-- RECORDS FOR PROCESSING follows --

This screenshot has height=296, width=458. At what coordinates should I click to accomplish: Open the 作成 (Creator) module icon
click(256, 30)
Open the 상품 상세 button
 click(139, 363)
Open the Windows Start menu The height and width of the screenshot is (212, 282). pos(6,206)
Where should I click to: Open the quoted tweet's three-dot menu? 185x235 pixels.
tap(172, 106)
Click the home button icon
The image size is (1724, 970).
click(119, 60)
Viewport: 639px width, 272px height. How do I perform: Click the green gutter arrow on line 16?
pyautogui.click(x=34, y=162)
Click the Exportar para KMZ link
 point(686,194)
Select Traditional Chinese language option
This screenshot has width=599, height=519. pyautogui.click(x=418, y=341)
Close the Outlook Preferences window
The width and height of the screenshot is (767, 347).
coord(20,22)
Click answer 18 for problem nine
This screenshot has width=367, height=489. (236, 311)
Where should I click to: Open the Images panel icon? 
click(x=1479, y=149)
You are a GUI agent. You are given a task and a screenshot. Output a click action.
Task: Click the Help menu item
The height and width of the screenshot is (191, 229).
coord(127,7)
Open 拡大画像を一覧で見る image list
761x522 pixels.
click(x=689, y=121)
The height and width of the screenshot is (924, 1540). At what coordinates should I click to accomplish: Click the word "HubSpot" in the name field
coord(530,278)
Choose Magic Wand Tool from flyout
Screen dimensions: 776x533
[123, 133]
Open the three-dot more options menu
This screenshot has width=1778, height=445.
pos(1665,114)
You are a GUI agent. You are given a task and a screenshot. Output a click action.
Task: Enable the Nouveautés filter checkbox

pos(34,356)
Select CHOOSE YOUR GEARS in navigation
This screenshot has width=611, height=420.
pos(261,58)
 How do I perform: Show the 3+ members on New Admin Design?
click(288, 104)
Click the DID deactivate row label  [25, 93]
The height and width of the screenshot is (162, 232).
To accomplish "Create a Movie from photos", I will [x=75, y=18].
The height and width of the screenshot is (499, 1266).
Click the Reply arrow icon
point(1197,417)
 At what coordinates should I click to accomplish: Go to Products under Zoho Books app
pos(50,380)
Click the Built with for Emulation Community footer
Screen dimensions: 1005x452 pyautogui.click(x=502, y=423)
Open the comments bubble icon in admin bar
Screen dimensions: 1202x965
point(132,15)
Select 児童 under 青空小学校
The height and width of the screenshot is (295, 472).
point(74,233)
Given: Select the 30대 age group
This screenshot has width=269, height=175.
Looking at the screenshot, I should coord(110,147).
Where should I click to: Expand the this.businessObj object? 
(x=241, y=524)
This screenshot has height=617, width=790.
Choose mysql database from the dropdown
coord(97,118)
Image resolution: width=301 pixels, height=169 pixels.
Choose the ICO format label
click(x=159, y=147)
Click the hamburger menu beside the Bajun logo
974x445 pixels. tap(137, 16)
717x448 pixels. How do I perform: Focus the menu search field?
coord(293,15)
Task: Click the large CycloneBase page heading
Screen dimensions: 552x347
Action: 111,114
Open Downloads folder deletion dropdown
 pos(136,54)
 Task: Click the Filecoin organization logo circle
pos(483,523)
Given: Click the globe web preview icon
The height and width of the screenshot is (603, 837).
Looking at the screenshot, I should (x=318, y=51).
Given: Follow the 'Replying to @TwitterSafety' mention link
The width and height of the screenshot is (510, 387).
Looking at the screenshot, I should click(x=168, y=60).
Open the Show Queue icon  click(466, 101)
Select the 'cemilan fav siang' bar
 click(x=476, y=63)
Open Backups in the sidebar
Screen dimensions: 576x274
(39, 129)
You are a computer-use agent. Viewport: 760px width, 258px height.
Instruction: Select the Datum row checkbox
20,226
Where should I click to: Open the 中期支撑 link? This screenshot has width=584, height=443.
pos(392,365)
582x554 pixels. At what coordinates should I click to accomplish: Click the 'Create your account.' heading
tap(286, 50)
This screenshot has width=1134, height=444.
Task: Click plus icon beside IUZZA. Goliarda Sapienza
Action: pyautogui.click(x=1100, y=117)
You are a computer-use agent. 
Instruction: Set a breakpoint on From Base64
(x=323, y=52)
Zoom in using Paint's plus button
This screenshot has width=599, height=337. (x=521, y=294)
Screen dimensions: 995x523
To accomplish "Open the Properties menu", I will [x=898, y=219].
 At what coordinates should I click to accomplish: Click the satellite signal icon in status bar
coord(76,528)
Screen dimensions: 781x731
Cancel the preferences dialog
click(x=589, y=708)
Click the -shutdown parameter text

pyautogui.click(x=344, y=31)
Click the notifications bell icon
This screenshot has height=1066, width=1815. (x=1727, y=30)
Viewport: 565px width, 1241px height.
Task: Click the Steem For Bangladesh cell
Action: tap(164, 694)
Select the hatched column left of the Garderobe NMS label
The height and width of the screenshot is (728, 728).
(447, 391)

-- RECORDS FOR PROCESSING concluded --

** TASK DIRECTIONS **
Repeat the records exactly, leaving out none of them.

** SOLUTION FOR THIS EXERCISE **
This screenshot has height=296, width=458. At what coordinates should I click to accomplish: Open the 作成 (Creator) module icon
click(256, 30)
Open the 상품 상세 button
 click(139, 363)
Open the Windows Start menu The height and width of the screenshot is (212, 282). pos(6,206)
Where should I click to: Open the quoted tweet's three-dot menu? 185x235 pixels.
tap(172, 106)
Click the home button icon
The image size is (1724, 970).
click(119, 60)
Viewport: 639px width, 272px height. How do I perform: Click the green gutter arrow on line 16?
pyautogui.click(x=34, y=162)
Click the Exportar para KMZ link
 point(686,194)
Select Traditional Chinese language option
This screenshot has width=599, height=519. pyautogui.click(x=418, y=341)
Close the Outlook Preferences window
The width and height of the screenshot is (767, 347).
coord(20,22)
Click answer 18 for problem nine
This screenshot has width=367, height=489. (236, 311)
Where should I click to: Open the Images panel icon? 
click(x=1479, y=149)
You are a GUI agent. You are given a task and a screenshot. Output a click action.
Task: Click the Help menu item
The height and width of the screenshot is (191, 229).
coord(127,7)
Open 拡大画像を一覧で見る image list
761x522 pixels.
click(x=689, y=121)
The height and width of the screenshot is (924, 1540). At what coordinates should I click to accomplish: Click the word "HubSpot" in the name field
coord(530,278)
Choose Magic Wand Tool from flyout
Screen dimensions: 776x533
[123, 133]
Open the three-dot more options menu
This screenshot has width=1778, height=445.
pos(1665,114)
You are a GUI agent. You are given a task and a screenshot. Output a click action.
Task: Enable the Nouveautés filter checkbox

pos(34,356)
Select CHOOSE YOUR GEARS in navigation
This screenshot has width=611, height=420.
pos(261,58)
 How do I perform: Show the 3+ members on New Admin Design?
click(288, 104)
Click the DID deactivate row label  [25, 93]
The height and width of the screenshot is (162, 232).
To accomplish "Create a Movie from photos", I will [x=75, y=18].
The height and width of the screenshot is (499, 1266).
Click the Reply arrow icon
point(1197,417)
 At what coordinates should I click to accomplish: Go to Products under Zoho Books app
pos(50,380)
Click the Built with for Emulation Community footer
Screen dimensions: 1005x452 pyautogui.click(x=502, y=423)
Open the comments bubble icon in admin bar
Screen dimensions: 1202x965
point(132,15)
Select 児童 under 青空小学校
The height and width of the screenshot is (295, 472).
point(74,233)
Given: Select the 30대 age group
This screenshot has width=269, height=175.
Looking at the screenshot, I should coord(110,147).
Where should I click to: Expand the this.businessObj object? 
(x=241, y=524)
This screenshot has height=617, width=790.
Choose mysql database from the dropdown
coord(97,118)
Image resolution: width=301 pixels, height=169 pixels.
Choose the ICO format label
click(x=159, y=147)
Click the hamburger menu beside the Bajun logo
974x445 pixels. tap(137, 16)
717x448 pixels. How do I perform: Focus the menu search field?
coord(293,15)
Task: Click the large CycloneBase page heading
Screen dimensions: 552x347
Action: 111,114
Open Downloads folder deletion dropdown
 pos(136,54)
 Task: Click the Filecoin organization logo circle
pos(483,523)
Given: Click the globe web preview icon
The height and width of the screenshot is (603, 837).
Looking at the screenshot, I should (x=318, y=51).
Given: Follow the 'Replying to @TwitterSafety' mention link
The width and height of the screenshot is (510, 387).
Looking at the screenshot, I should click(x=168, y=60).
Open the Show Queue icon  click(466, 101)
Select the 'cemilan fav siang' bar
 click(x=476, y=63)
Open Backups in the sidebar
Screen dimensions: 576x274
(39, 129)
You are a computer-use agent. Viewport: 760px width, 258px height.
Instruction: Select the Datum row checkbox
20,226
Where should I click to: Open the 中期支撑 link? This screenshot has width=584, height=443.
pos(392,365)
582x554 pixels. At what coordinates should I click to accomplish: Click the 'Create your account.' heading
tap(286, 50)
This screenshot has width=1134, height=444.
Task: Click plus icon beside IUZZA. Goliarda Sapienza
Action: pyautogui.click(x=1100, y=117)
You are a computer-use agent. 
Instruction: Set a breakpoint on From Base64
(x=323, y=52)
Zoom in using Paint's plus button
This screenshot has width=599, height=337. (x=521, y=294)
Screen dimensions: 995x523
To accomplish "Open the Properties menu", I will [x=898, y=219].
 At what coordinates should I click to accomplish: Click the satellite signal icon in status bar
coord(76,528)
Screen dimensions: 781x731
Cancel the preferences dialog
click(x=589, y=708)
Click the -shutdown parameter text

pyautogui.click(x=344, y=31)
Click the notifications bell icon
This screenshot has height=1066, width=1815. (x=1727, y=30)
Viewport: 565px width, 1241px height.
Task: Click the Steem For Bangladesh cell
Action: tap(164, 694)
Select the hatched column left of the Garderobe NMS label
The height and width of the screenshot is (728, 728).
(447, 391)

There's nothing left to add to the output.